The UK is ramping up efforts to become a global first choice for clinical trials, as new figures published today (13 January), show a sharp rise in activity in 2025, and changes coming this year – including a fast-track route – that will help companies get studies up and running more quickly, so patients can benefit from new treatments sooner.
Data from the Medicines and Healthcare products Regulatory Agency (MHRA) shows clinical trial applications received rose by 9 per cent between January and November 2025 compared with the same period in 2024, News Cover reports, citing the UK government.
Growth was strongest in early and innovative research, where speed and expert regulatory support can make or break decisions on where companies invest.
For example, trials involving healthy volunteers – often the first step in testing whether a new medicine is safe – increased by 16 per cent, alongside rises in trials testing treatments in people for the first time (5 per cent), and those being run in the UK for the first time (7 per cent), a sign of growing international confidence in the UK as a place to launch new research.
Companies are also coming to regulators earlier for help.
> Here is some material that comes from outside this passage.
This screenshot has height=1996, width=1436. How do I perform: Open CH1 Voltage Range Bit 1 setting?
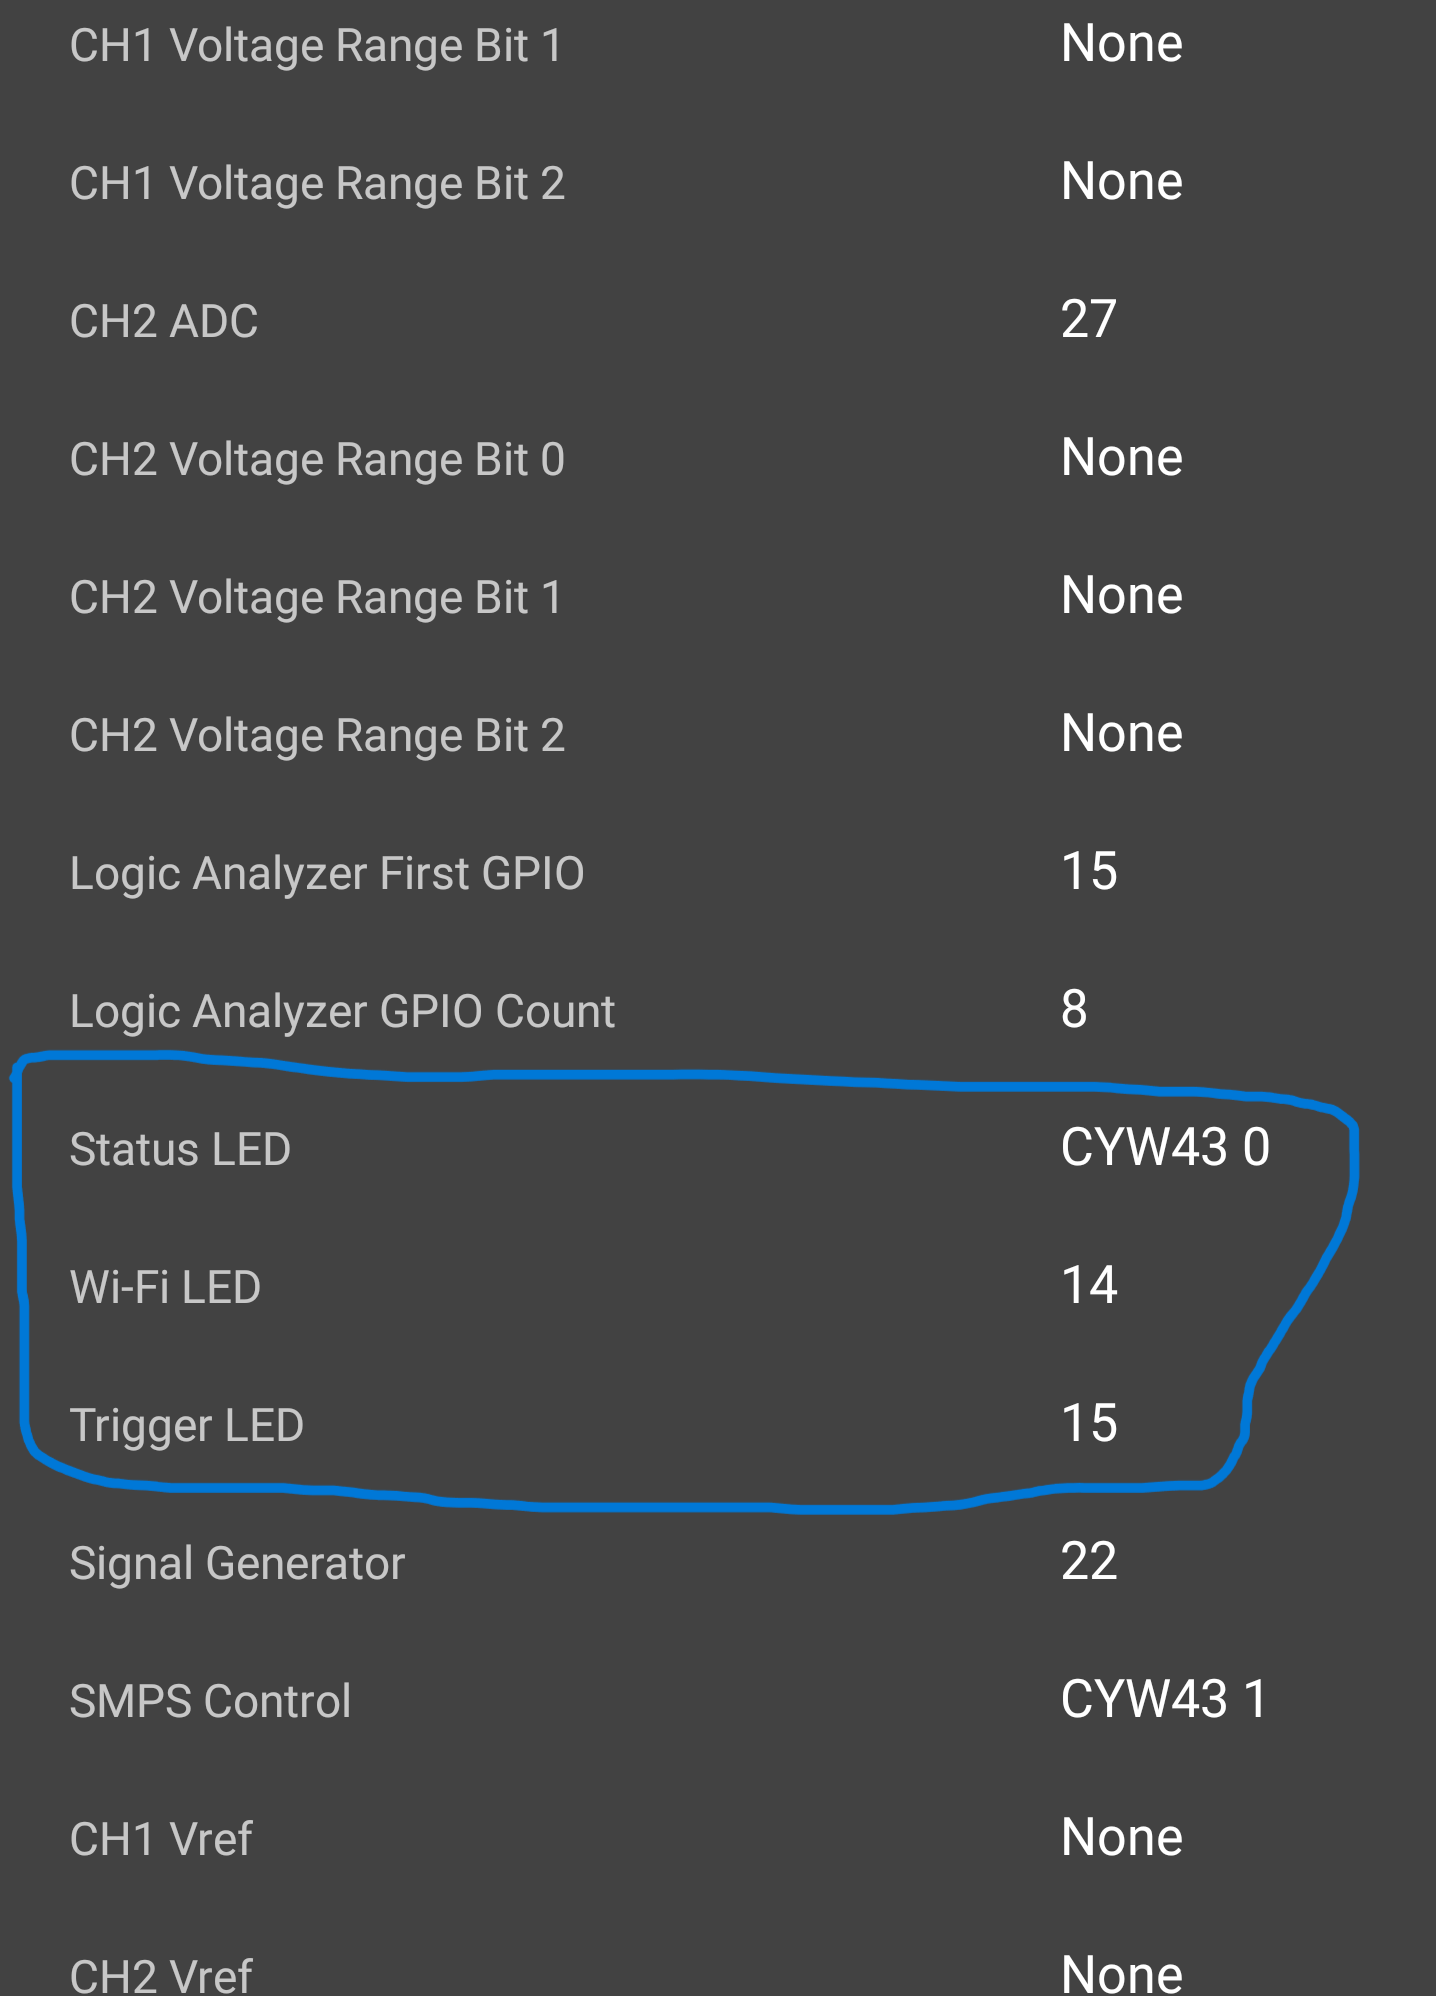coord(718,45)
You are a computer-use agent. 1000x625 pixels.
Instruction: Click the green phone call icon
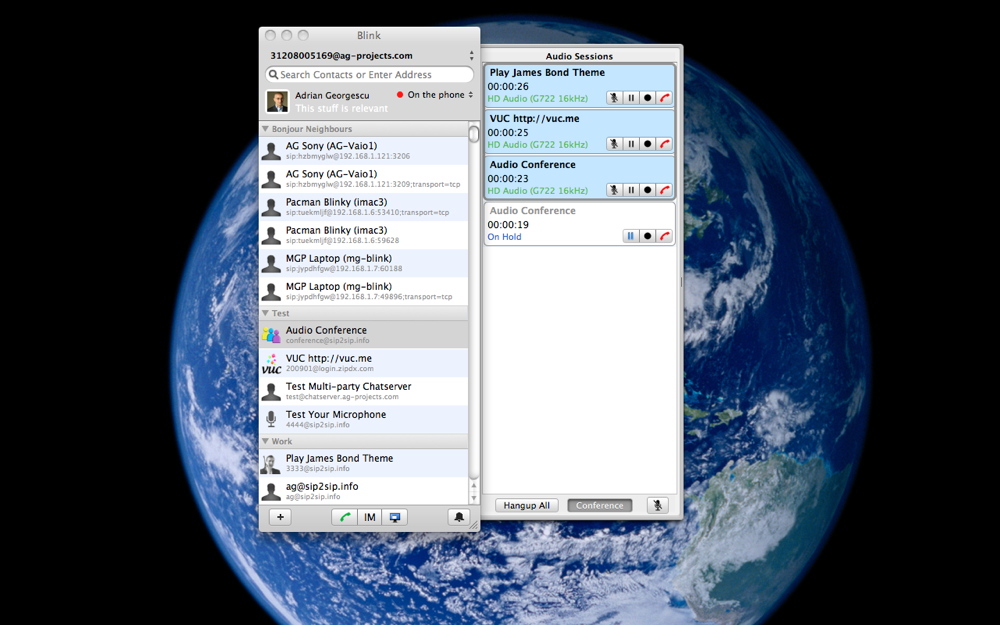click(x=344, y=517)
The number of MHRA scientific advice meetings provided on clinical trials rose by 75 per cent over that period, as developers seek to design trials right first time and avoid costly delays later on.
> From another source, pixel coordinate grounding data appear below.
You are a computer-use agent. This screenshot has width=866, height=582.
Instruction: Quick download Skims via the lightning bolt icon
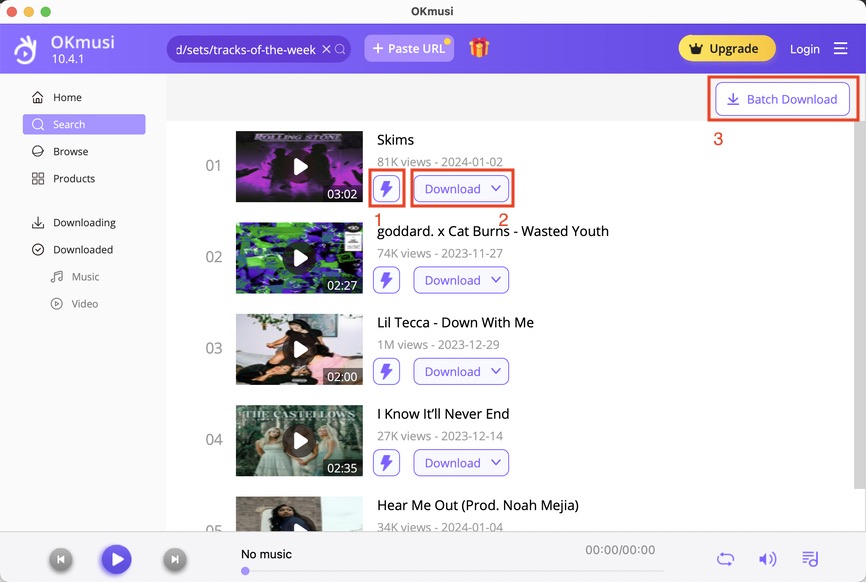pos(386,188)
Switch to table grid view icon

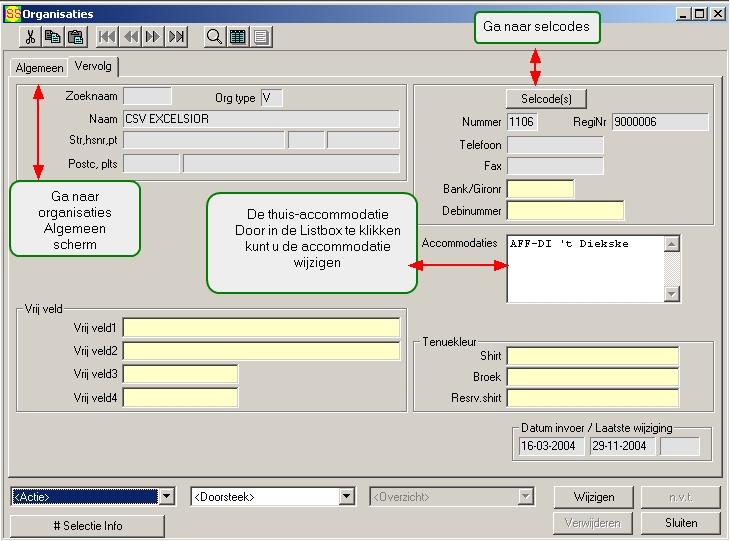click(x=238, y=37)
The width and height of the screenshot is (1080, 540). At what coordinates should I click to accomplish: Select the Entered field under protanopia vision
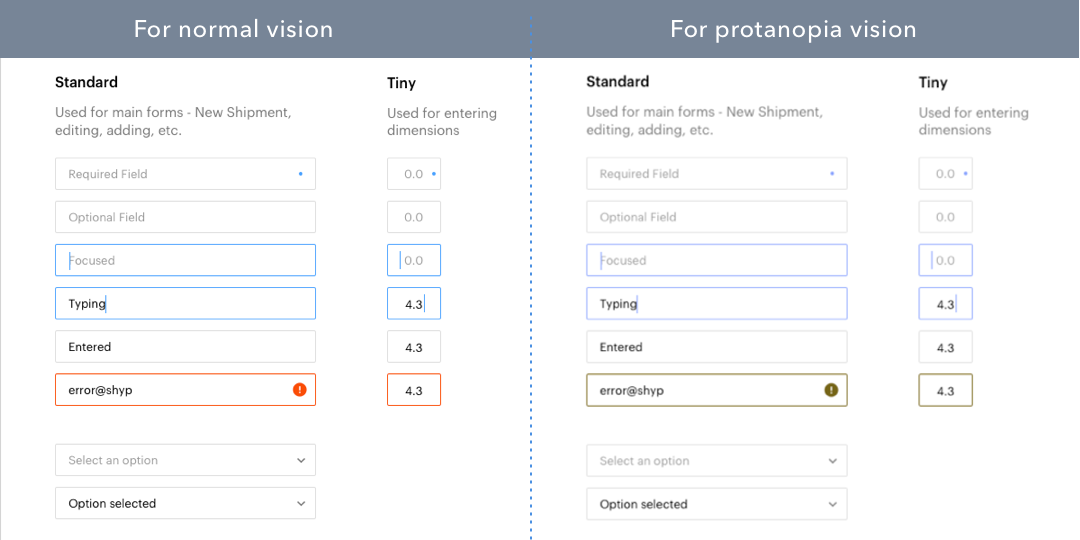(x=716, y=347)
These impressive gains have been made within the limitations of the current regulatory framework. A package of significant changes will be delivered with new clinical trial regulations due to take effect from April. Under the new rules, around one in five studies are expected to move onto a fast-track notification route, which will allow lower-risk trials to start sooner, while maintaining high safety standards and freeing up experts to focus on complex and early-phase studies. The MHRA will also introduce a 14-day assessment route for phase 1 trials, adopting an innovative stepwise approach, restoring a rapid pathway for the earliest testing of new medicines in people – a key draw for global developers deciding where to base their research.
Alongside faster assessments, the new framework will support clearer, more agile routes to support innovation. This includes making better use of early safety data from overseas studies that meet UK standards, and new MHRA capability to assess computer model simulations, such as in-silico trials, to help predict how new medicines may behave before they are tested in patients. The aim is to reflect how modern medicines are developed today, without lowering safety standards.